#### Records to process:
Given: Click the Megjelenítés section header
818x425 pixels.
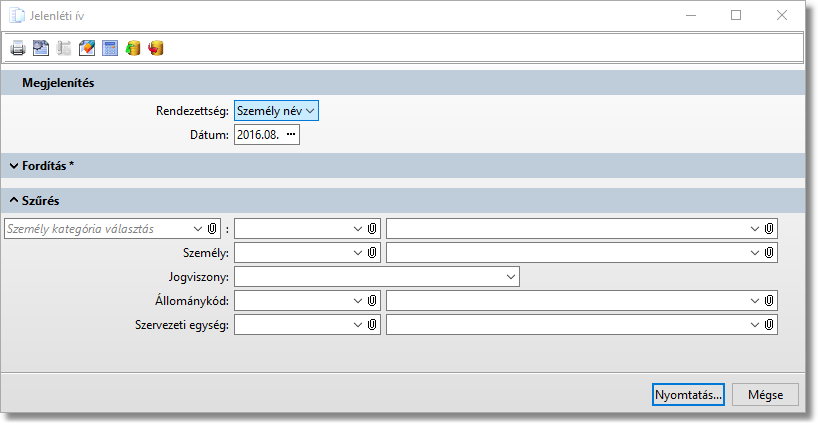Looking at the screenshot, I should point(58,83).
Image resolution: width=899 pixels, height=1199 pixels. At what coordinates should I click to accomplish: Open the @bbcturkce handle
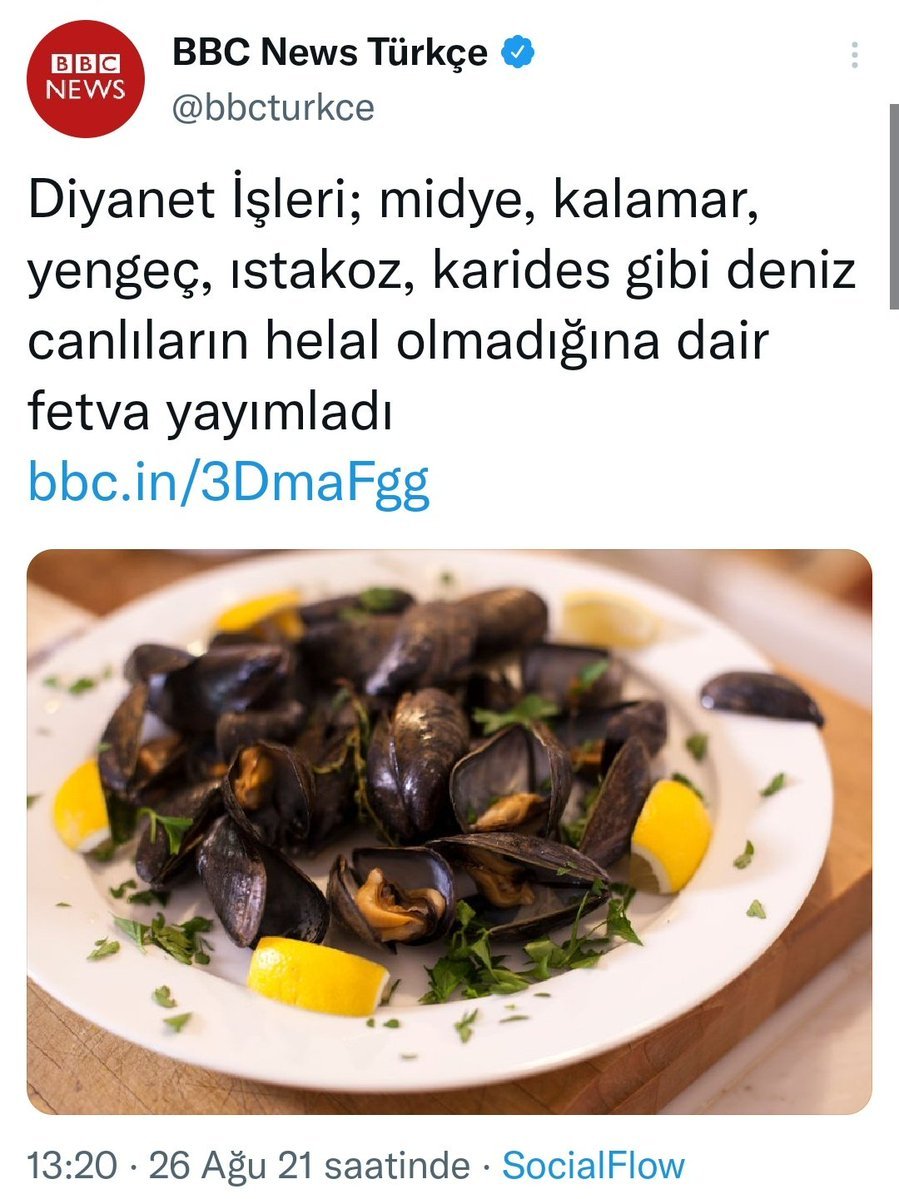click(273, 108)
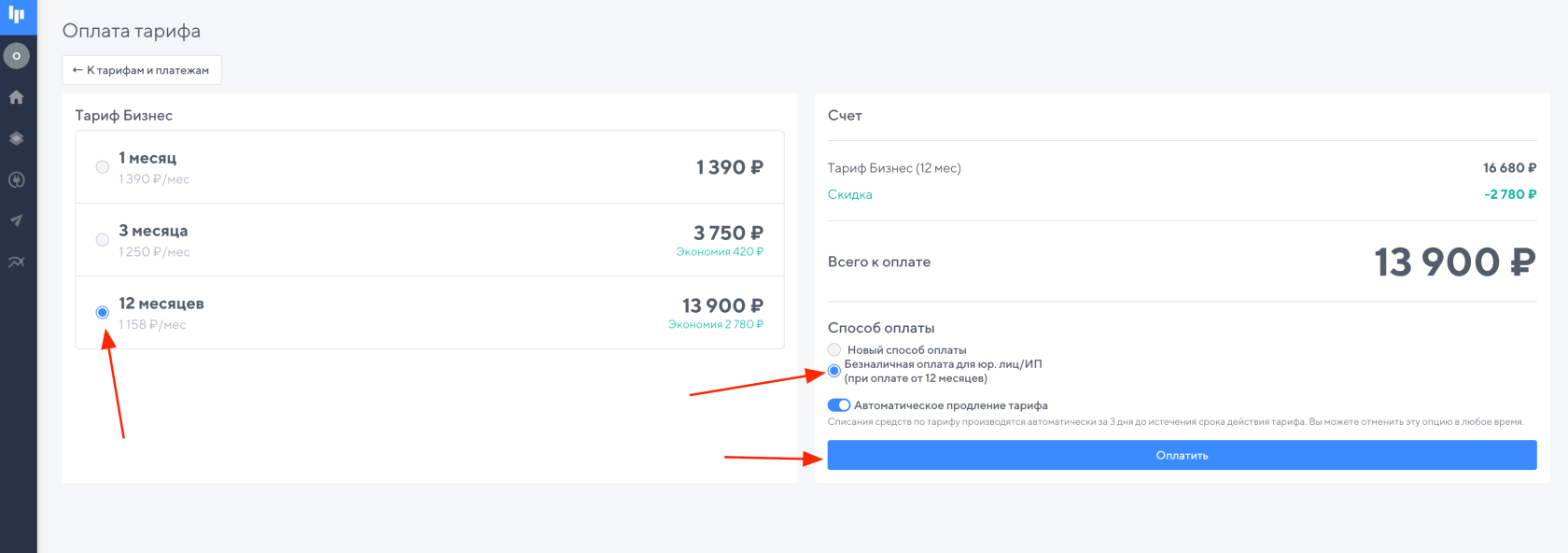Select the 12 месяцев tariff radio button
Image resolution: width=1568 pixels, height=553 pixels.
click(x=103, y=312)
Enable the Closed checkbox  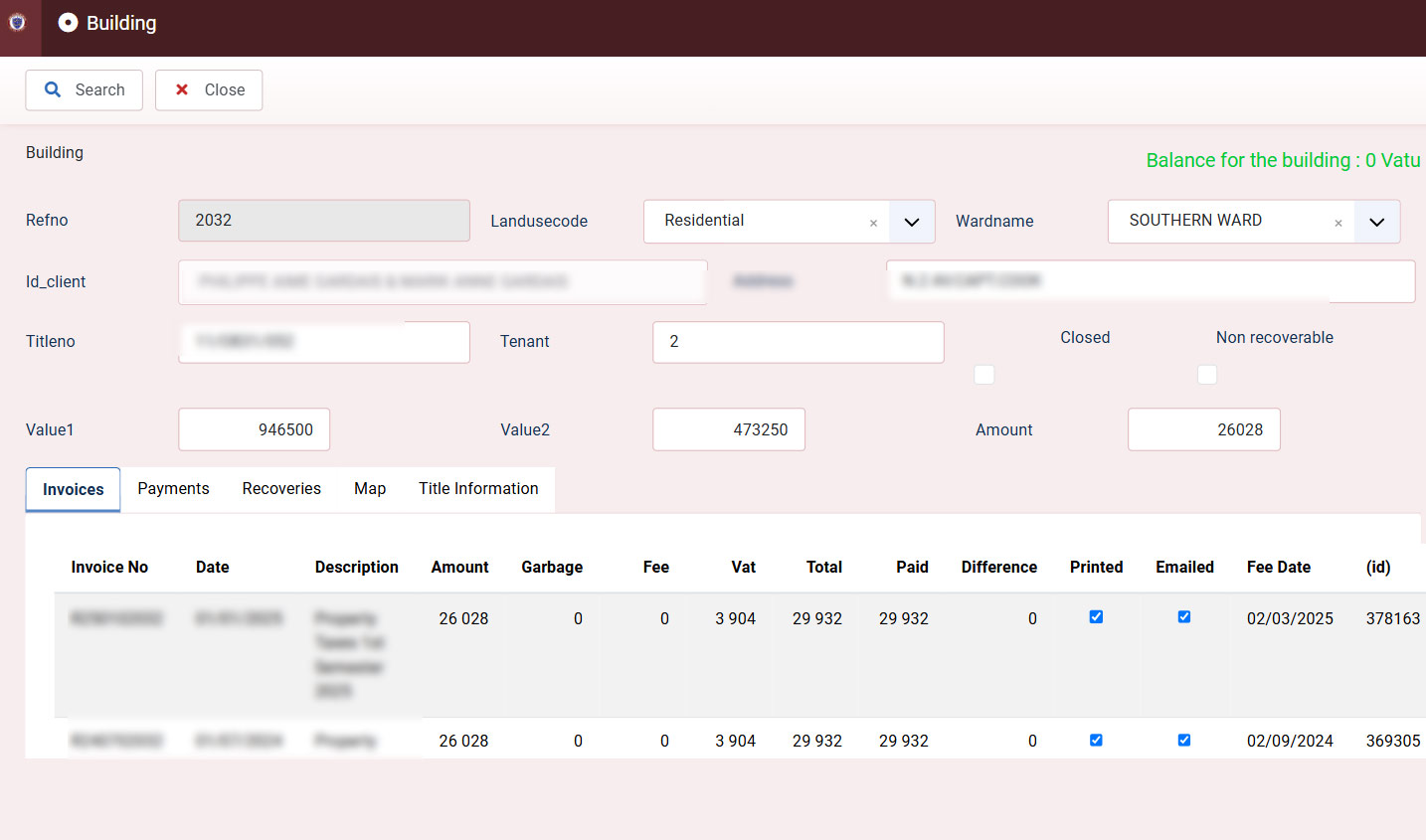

#### Work to be completed:
Would you copy all of the data exactly? Keep the pictures out of it.

#### Problem solution:
Given: Click the Megjelenítés section header
818x425 pixels.
Looking at the screenshot, I should point(58,83).
Image resolution: width=899 pixels, height=1199 pixels. At what coordinates should I click to accomplish: Open the @bbcturkce handle
click(273, 108)
Select the 12 месяцев tariff radio button
Image resolution: width=1568 pixels, height=553 pixels.
click(x=103, y=312)
Enable the Closed checkbox  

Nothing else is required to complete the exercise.